* SELECTED EXTRACT *
□ □ □ □

Re: [LSF/MM/BPF TOPIC] Block IO performance per core?

Nitesh Shetty <nitheshshetty@xxxxxxxxx> · Tue, 11 Feb 2025 22:20:51 +0530



On Fri, Feb 7, 2025 at 1:39 AM Jens Axboe <axboe@xxxxxxxxx> wrote:
>
> While I'm always interested in making per-core IOPS better as it relates
> to better efficiency in the IO stack, and have done a LOT of work in
> this area in the past, for this particular case it's also worth
> highlighting that I bet you could get a lot better performance by doing
> something smarter with polling multiple devices than what t/io_uring is
> currently doing - completing 32 requests on each device before moving on
> to the other one is probably not the best approach. t/io_uring is simply
> not designed very well for that.
>
> IOW, I do like this topic, but I think it'd be worthwhile to generate
> some better numbers with a more targeted approach to polling multiple
> devices from a single thread first rather than take t/io_uring in its
> current form as gospel on that front.
>
Agreed. t/io_uring can be the starting point.
At present, I see for a single thread, half of the queue depth is
occupied by one device followed by second device.
I tried to change the order to interleave devices,
but overall I see a no gain in performance, there was little drop in
performance depending on type of interleaving, from 5M IOPS to
3.8~4.6 M IOPS. With respect to polling multiple devices,
do you have some other scheme in mind?

Thank you,
Nitesh Shetty

□ □ □ □

* PROBLEM DESCRIPTION *
Extract the part of the mailing-list reply on per-core block IO performance from "At present, I" up to and including "scheme in mind?".

* DATA SEGMENT *
□ □ □ □

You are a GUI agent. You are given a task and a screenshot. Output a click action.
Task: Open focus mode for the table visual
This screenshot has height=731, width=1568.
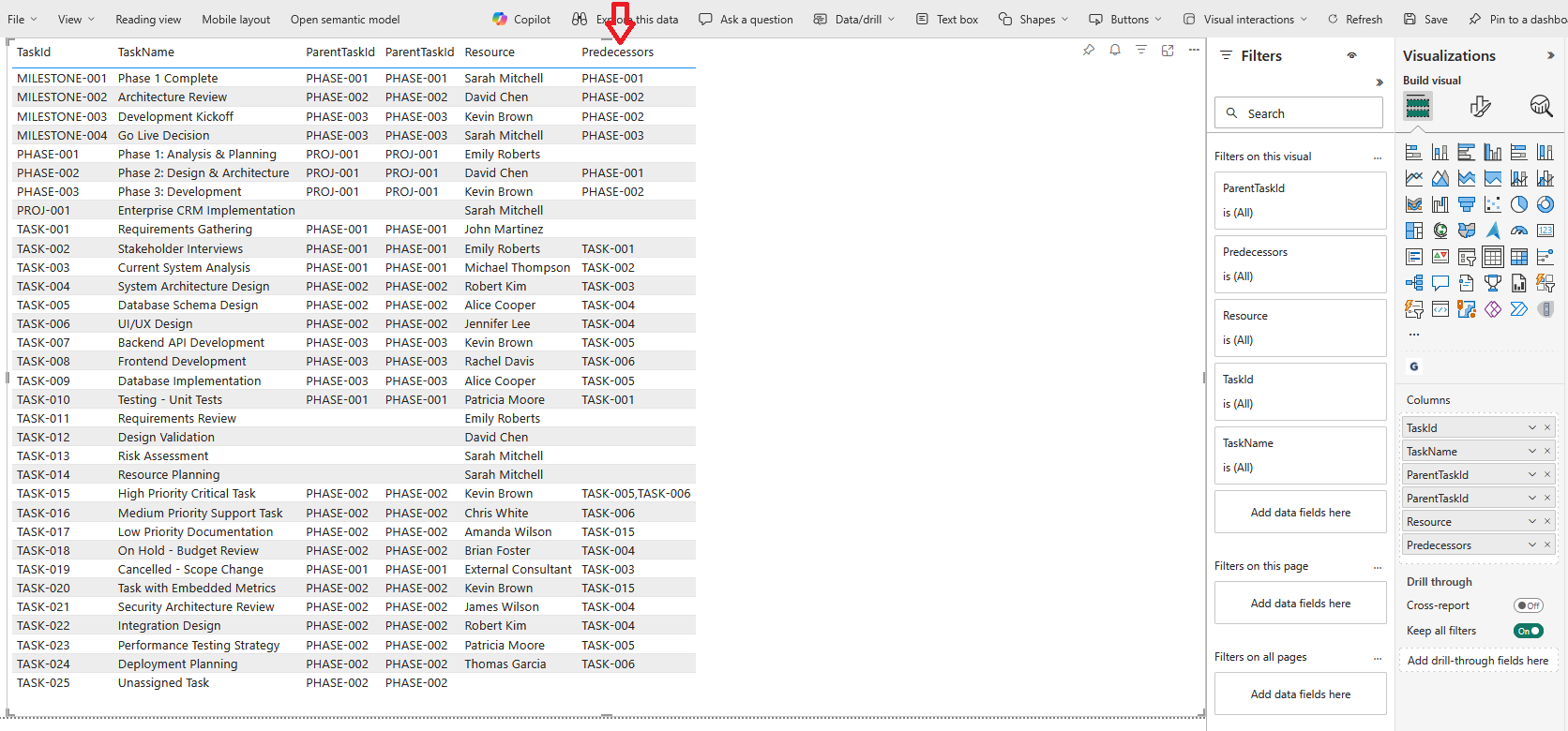pos(1168,51)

□ □ □ □

* CORRECT RESPONSE *
At present, I see for a single thread, half of the queue depth is
occupied by one device followed by second device.
I tried to change the order to interleave devices,
but overall I see a no gain in performance, there was little drop in
performance depending on type of interleaving, from 5M IOPS to
3.8~4.6 M IOPS. With respect to polling multiple devices,
do you have some other scheme in mind?